Mauritania experienced turbulence in a number of coups since the country’s 1960 independence from France. Gradually, females were able to participate in the government, and at a point, held 20 percent in the parliamentary quota. As a result of this renewed power, women became less likely to participate in binge eating and, in fact, actively exercised and ate less to maintain a “slim” weight, as a result of the Western influence. That all changed once General Mohamed Ould Abdelaziz seized power and the female diplomats and governors were no longer allowed to take part in the government. Women’s rights campaigner Aminetou Mint Ely attributed the new ruling with the revival of leblouh. “The military have set us back by decades, sending us back to our traditional roles,” she said.

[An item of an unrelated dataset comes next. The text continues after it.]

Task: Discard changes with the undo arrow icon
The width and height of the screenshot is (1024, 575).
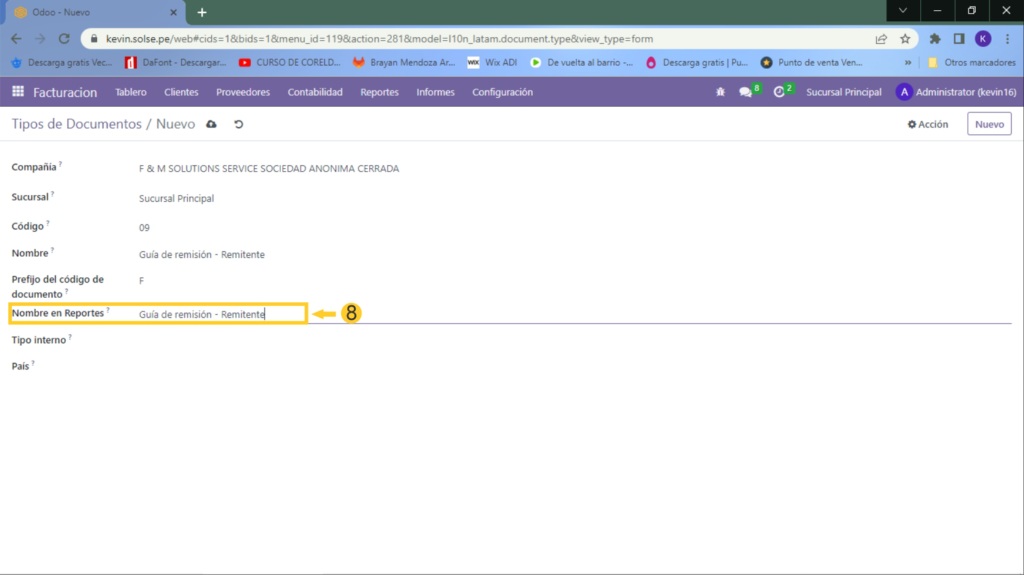Action: 238,124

Before the military takeover, the government raised awareness against the practice, outlining the health risks of force-feeding the girls. Risks such as cardiovascular disease and diabetes were illustrated and the direct consequences of force-fed binges were made known. However, things shifted back to the way they once were, with the uncertainty and instability of the new military regime takeover. Leblouhs once again became a regular part of a young girl’s routine.

Now, a new round of Mauritian women are actively reviving this old tradition, despite the flyers with information instructing women to discontinue this practice to avoid the possibilities of health problems.

“Fears are growing for the fate of thousands of young girls in rural Mauritania, where campaigners say the cruel practice of force-feeding young girls for marriage is making a significant comeback since a military junta took over the West African country,” said Alex Duval Smith, an African correspondent from The Observer. Mohamed Yahya Abdel Wedoud, who has reported for CNN, had more to bite into (pun-intended). Abed Wedoud’s piece, “Women fight Mauritania’s fattening tradition” interviewed a married woman who gave more specific details about the punishments girls would need to endure if they refused the feedings, as she personally suffered from that penalty as a child. Also, a lady was quoted who agreed with the practice and her reasons for choosing to fatten up her daughters. That mother proudly explained that she did so to secure the marriage of her daughters so that they could raise their own children at a young age—the ultimate goal, in her view. She force-fed both of her daughters who each became mothers before the age of 17. Abdel Wedoud quotes a woman who led the gender program for the U.N. Population Fund in Mauritius and quoted her as saying, “the tradition is regressing amongst the younger generation as they see the consequences.” In her view, the older women are growing larger with more health ailments due to their increased obesity, which is sometimes maintained by swallowing hormones designed for animals. He also mentioned the heavy weight of those older ladies prevented them from being able to walk or move. Deaths have been reported as a result of those severely obese immobile women.

Dr. Vadel Lemine, who works in the National Hospital in the capital city in Mauritius, feels that the warnings that doctors give against leblouh are not listened to as widely as they should be in the rural areas. There are no official figures available for the number of hospitalized women in the country. A social analyst named Lemrabott Brahim, who worked with a local organization that fights poverty and illiteracy, explained that the tradition would be difficult for females to let go of. “It’s hard to eradicate the culture of force-feeding in Mauritania. It’s something deeply-rooted in the minds and hearts of Mauritanian mothers, particularly in the remote areas where the uneducated villagers still strongly believe blindly in the tradition,” Brahim said.

While Mauritian society struggles to continue to perform their tradition of leblouh in their young female members in a way that does not compromise health or perception of beauty, the two pieces sum up with the general view of the practice. How will Mauritian women (and men) move forward in 2014 and beyond? Only time will tell.